The Japanese stock market is trading flat on Friday amid choppy trading as investors weighed the overnight positive lead from Wall Street against rising oil prices.
The benchmark Nikkei 225 index opened lower at 9,594.85 and later rose to 9,636.40, but is currently trading at 9,599.19, up 3.62 or 0.04 percent.
On Thursday, the Nikkei index rose 0.4 percent to its highest level since early August, as the yen's drop to its lowest against the dollar since July boosted export-related shares. The broader Topix index ended half a percent higher.
Among exporters, Canon is down 0.42 percent, while Sony Corp. is gaining 0.95 percent, Sharp Corp. is adding 0.18 percent and Fujitsu is advancing 0.23 percent.
In the banking space, Mitsubishi UFJ is advancing 1.47 percent, Mizuho Financial is gaining 1.52 percent and Resona Holdings is adding 1.28 percent.
Automakers are trading mixed. Toyota is down 0.15 percent and Suzuki is losing 0.66 percent, while Honda is up 0.66 percent and Mazda is gaining 1.46 percent.
In the energy space, Inpex Corp. is gaining 3.6 percent.
J Front Retailing is adding 1.79 percent after the Nikkei business daily reported that the department store chain is planning to buy mall operator Parco Co. for 30 billion yen.
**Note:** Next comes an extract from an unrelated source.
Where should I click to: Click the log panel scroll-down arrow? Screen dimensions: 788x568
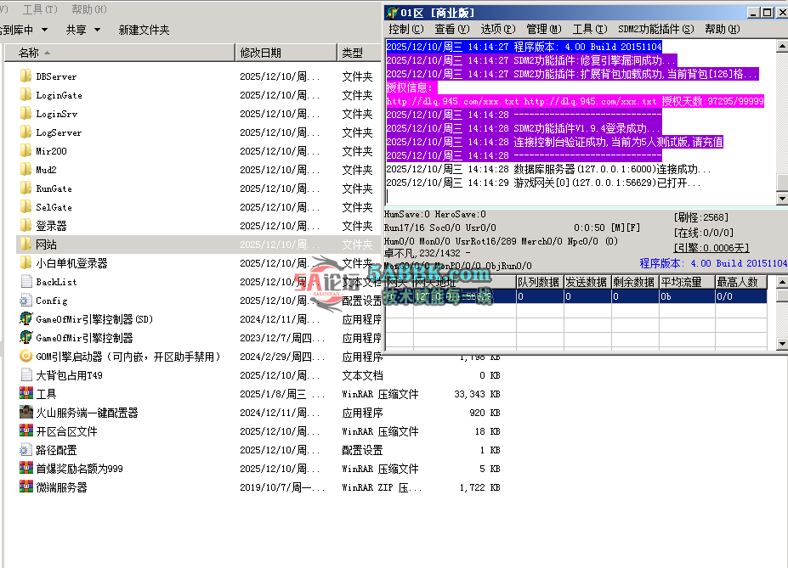781,199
In the currency market, the U.S. dollar is trading in the lower 80 yen-level in Tokyo. In late-morning trades, the dollar was quoting at 80.08-80.10 yen, down 0.03 yen from Thursday's close of 80.11-80.13 yen.
On Wall Street, stocks moved higher over the course of the trading on Thursday with upbeat jobs data overshadowing some disappointing earnings news. The major averages recovered from early weakness, but the Dow was unable to cross the 13,000 level.
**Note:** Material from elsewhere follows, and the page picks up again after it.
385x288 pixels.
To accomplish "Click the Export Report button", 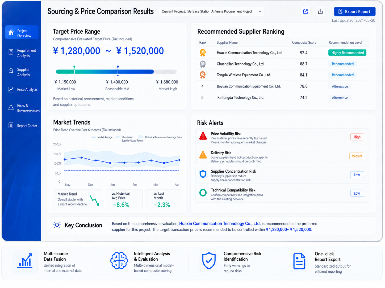I will (x=355, y=12).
The Dow rose 46.02 points or 0.4 percent to 12,984.69, the Nasdaq jumped 23.81 points or 0.8 percent to 2,956.98 and the S&P 500 climbed 5.80 points or 0.4 percent to 1,363.46.
Meanwhile, the major European markets turned in a mixed performance on the day. While the U.K.'s FTSE 100 Index rose by 0.4 percent, the French CAC 40 Index closed nearly flat and the German DAX Index fell by 0.5 percent.
U.S. crude oil futures closed at a near ten-month high Thursday, mostly on supply concerns and a weak dollar, notwithstanding a larger-than-expected increase in U.S. oil inventories.
Light sweet crude for April delivery, rose $1.55 or 1.5 percent to close at $107.83 a barrel on the New York Mercantile Exchange.